A. The Terms of the Plan

At all times relevant to this litigation, BearingPoint sponsored an insurance

package for its employees as a benefit of their employment 4 – the defendant Plan – the

only component of the package pertinent to this action being the provision for long-term

disability coverage. Compl. ¶ 7; Answer ¶ 7. See generally Defs.' Mem. at 17, Ex. A at

ML00069 (Your [BearingPoint] Employee Benefit Plan . . . [,] Long Term Disability

Benefits ("Long-Term Disability Benefits Plan")). The Plan provides that BearingPoint,

as the employer, is the Plan administrator. Defs.' Mem. at 17, Ex. A at ML00099 (Long-

Term Disability Benefits Plan). The Plan also provides that MetLife serves a dual role,

both as the insurer of the policy and as the processor of claims for benefits under the

policy. Id. at ML00099-100. Specifically, the Plan details a process by which a

participant seeking long-term disability benefits must submit evidence of a qualified

disability to MetLife in order to establish entitlement to monthly benefits. Id. at

ML00079-80, ML00099-100.

4 Employer-sponsored benefit plans covered by the ERISA include

any plan, fund, or program which was heretofore or is hereafter established or maintained by an employer or by an employee organization, or by both, to the extent that such plan, fund, or program was established or is maintained for the purpose of providing for its participants or their beneficiaries, through the purchase of insurance or otherwise, (A) medical, surgical, or hospital care or benefits, or benefits in the event of sickness, accident, disability, death or unemployment, or vacation benefits, apprenticeship or other training programs, or day care centers, scholarship funds, or prepaid legal services, or (B) any benefit described in section 186(c) of this title (other than pensions on retirement or death, and insurance to provide such pensions).

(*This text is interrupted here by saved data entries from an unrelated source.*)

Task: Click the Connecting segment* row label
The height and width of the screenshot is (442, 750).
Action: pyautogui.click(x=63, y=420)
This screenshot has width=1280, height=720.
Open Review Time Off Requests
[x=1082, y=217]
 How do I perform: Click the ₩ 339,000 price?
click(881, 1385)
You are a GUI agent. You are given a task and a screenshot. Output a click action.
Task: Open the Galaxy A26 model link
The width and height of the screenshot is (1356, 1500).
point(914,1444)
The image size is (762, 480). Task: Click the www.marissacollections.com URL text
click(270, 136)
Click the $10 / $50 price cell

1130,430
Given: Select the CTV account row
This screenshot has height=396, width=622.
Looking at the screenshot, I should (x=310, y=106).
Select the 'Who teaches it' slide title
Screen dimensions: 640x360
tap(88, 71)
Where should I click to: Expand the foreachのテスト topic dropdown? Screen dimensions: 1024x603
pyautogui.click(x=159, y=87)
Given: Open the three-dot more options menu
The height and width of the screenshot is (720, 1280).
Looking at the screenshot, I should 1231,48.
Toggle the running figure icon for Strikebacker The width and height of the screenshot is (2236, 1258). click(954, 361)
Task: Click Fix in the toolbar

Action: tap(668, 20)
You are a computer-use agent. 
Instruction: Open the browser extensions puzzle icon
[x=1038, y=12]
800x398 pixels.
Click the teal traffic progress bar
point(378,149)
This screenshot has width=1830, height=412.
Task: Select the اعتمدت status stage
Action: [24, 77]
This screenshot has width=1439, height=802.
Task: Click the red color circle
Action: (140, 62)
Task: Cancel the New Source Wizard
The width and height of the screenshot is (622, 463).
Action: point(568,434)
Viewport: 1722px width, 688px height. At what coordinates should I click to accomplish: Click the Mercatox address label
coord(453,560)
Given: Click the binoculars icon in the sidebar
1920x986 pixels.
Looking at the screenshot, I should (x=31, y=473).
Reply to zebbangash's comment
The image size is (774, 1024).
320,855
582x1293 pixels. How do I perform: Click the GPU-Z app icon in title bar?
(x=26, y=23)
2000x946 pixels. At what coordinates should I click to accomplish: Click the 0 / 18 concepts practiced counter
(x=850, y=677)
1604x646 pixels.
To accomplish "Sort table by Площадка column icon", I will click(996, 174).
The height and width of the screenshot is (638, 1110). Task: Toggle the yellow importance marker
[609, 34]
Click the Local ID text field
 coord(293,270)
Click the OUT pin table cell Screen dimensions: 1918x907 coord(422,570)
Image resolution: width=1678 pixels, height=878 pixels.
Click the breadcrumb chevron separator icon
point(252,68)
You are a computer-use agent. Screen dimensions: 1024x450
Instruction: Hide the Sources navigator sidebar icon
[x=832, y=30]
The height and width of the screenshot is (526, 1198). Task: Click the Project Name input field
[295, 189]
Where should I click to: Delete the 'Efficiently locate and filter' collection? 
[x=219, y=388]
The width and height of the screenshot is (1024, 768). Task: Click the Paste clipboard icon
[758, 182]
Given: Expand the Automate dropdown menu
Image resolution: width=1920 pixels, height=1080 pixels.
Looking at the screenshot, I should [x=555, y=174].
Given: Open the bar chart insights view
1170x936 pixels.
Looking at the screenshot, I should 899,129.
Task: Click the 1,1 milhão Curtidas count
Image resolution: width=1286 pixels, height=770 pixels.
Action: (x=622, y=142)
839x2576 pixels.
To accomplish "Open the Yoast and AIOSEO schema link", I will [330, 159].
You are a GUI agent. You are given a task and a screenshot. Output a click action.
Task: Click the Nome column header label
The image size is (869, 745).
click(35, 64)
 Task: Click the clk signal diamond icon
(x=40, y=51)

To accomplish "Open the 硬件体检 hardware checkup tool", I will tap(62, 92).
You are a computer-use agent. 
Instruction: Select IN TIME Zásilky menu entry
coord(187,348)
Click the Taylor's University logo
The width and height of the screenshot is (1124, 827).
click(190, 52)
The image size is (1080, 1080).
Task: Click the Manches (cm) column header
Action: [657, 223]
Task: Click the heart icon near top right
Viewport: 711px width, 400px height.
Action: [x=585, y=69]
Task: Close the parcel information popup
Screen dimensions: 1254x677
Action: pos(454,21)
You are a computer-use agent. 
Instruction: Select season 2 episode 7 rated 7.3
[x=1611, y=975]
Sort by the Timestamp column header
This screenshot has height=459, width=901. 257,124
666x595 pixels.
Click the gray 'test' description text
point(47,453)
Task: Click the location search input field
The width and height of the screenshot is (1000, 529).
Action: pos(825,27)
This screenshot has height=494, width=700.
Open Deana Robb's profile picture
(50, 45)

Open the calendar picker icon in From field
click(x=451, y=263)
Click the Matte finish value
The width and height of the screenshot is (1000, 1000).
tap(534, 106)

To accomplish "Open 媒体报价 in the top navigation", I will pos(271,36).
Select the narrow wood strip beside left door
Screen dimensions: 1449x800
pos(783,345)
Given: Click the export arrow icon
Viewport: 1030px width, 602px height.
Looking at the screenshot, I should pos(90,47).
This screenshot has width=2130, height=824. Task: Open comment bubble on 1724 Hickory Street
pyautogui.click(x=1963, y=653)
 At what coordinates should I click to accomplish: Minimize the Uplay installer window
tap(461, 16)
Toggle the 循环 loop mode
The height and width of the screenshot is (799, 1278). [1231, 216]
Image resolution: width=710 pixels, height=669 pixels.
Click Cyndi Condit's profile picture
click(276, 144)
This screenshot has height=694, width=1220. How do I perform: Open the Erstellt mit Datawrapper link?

29 U.S.C. § 1002(1) (2006).

3 Under the Plan, monthly long-term disability benefits were only awardable if a

participant had a qualifying disability, which requires that the participant be

[1.] unable to perform the material and substantial duties of [a participant's] Own Occupation, [be] under the regular care of a Doctor and [be unable to] work[] at any job for wage or profit, unless in an approved Rehabilitation Program; [and]

2. after the first 36 month period, [the participant is] unable to perform any job for which [the participant is] qualified or for which [the participant] may become reasonably qualified taking into account [the participant's] training, education or experience[.]

Id. at ML00081. The Plan states that monthly benefits can be terminated for various

reasons, including "the end of the period specified in the Limitation for Disabilities Due

to Particular Conditions," id. at ML00080, and it expressly includes a twenty-four month

limitation period for the receipt of benefits for certain disabilities, with exceptions.